Classification of Hyponatremia Based on Chloride Levels
Hyponatremia is not traditionally classified based on chloride levels; instead, it is classified by volume status (hypovolemic, euvolemic, hypervolemic), serum osmolality, and urine sodium concentration. 1, 2
Standard Classification Framework
The primary approach to categorizing hyponatremia involves:
Volume Status Assessment
- Hypovolemic hyponatremia: Characterized by extracellular fluid contraction with urine sodium typically <20-30 mmol/L, suggesting sodium depletion from gastrointestinal losses, burns, or dehydration 1, 2
- Euvolemic hyponatremia: Absence of clinical signs of hypovolemia or hypervolemia, with no edema, no orthostatic hypotension, normal skin turgor, and moist mucous membranes—most commonly seen in SIADH 1, 2
- Hypervolemic hyponatremia: Presence of edema, ascites, or jugular venous distension, typically caused by congestive heart failure, liver cirrhosis, or renal disease 1, 2
Serum Osmolality Classification
- Hypotonic hyponatremia (plasma osmolality <280 mOsm/kg): The most common type, resulting from water retention 2, 3
- Isotonic hyponatremia (plasma osmolality 280-295 mOsm/kg): Pseudohyponatremia caused by hyperlipidemia or hyperproteinemia 2
- Hypertonic hyponatremia (plasma osmolality >295 mOsm/kg): Caused by hyperglycemia, with sodium decreasing by approximately 1.6 mEq/L for each 100 mg/dL glucose above 100 mg/dL 1, 2
Urine Sodium Concentration
- Urine sodium <30 mmol/L: Suggests hypovolemic hyponatremia with positive predictive value of 71-100% for response to 0.9% saline infusion 1
- Urine sodium >20-40 mmol/L with high urine osmolality (>300-500 mOsm/kg): Suggests SIADH or cerebral salt wasting 1, 2
Why Chloride Is Not Used for Classification
Chloride levels typically parallel sodium changes in hyponatremia and do not provide independent diagnostic or classification value. 1 Hypochloremia usually resolves with correction of hyponatremia, as both electrolytes are affected by similar mechanisms of dilution or loss 1.

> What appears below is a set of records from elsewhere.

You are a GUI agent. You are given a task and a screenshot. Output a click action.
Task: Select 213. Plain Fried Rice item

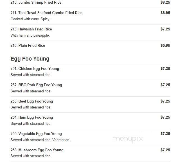28,46
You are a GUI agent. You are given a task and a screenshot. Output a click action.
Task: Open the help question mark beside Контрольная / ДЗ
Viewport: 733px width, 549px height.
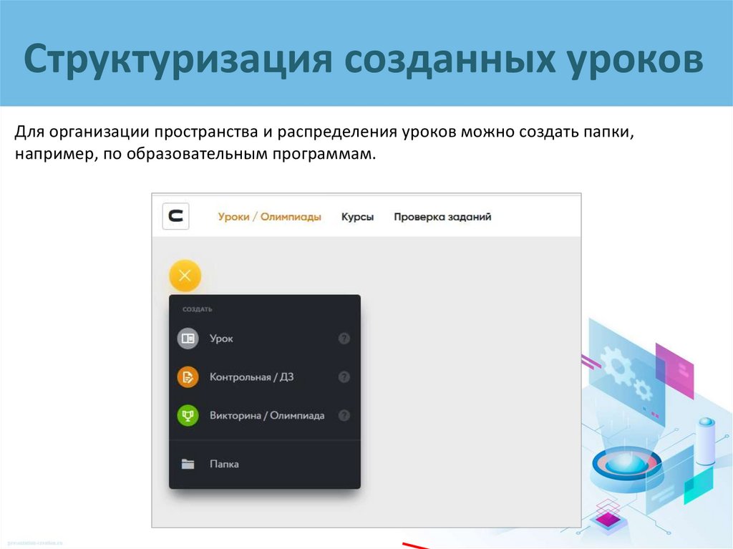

Clinical Utility of Chloride
- Chloride measurement is part of the basic metabolic panel but serves primarily to calculate the anion gap rather than classify hyponatremia 1
- Hypochloremia typically resolves with correction of hyponatremia using isotonic balanced solutions that provide appropriate chloride content 1
- Regular monitoring of plasma electrolyte levels, including chloride, is essential during hyponatremia treatment 1
Practical Diagnostic Algorithm
When evaluating hyponatremia, follow this sequence:
- Confirm true hyponatremia (serum sodium <135 mEq/L) and exclude pseudohyponatremia by checking serum osmolality and glucose 1, 2
- Assess volume status through physical examination: look for orthostatic hypotension, dry mucous membranes, decreased skin turgor (hypovolemia) versus peripheral edema, ascites, jugular venous distention (hypervolemia) 1, 2
- Measure urine sodium and osmolality to differentiate between causes within each volume category 1, 2
- Check thyroid-stimulating hormone and cortisol to rule out hypothyroidism and adrenal insufficiency in euvolemic cases 1
Common Pitfall
Failing to assess volume status accurately is a common diagnostic error, as physical examination alone has poor sensitivity (41.1%) and specificity (80%) 1. Clinical assessment should be combined with laboratory parameters including urine sodium, urine osmolality, and serum uric acid (<4 mg/dL has 73-100% positive predictive value for SIADH) 1.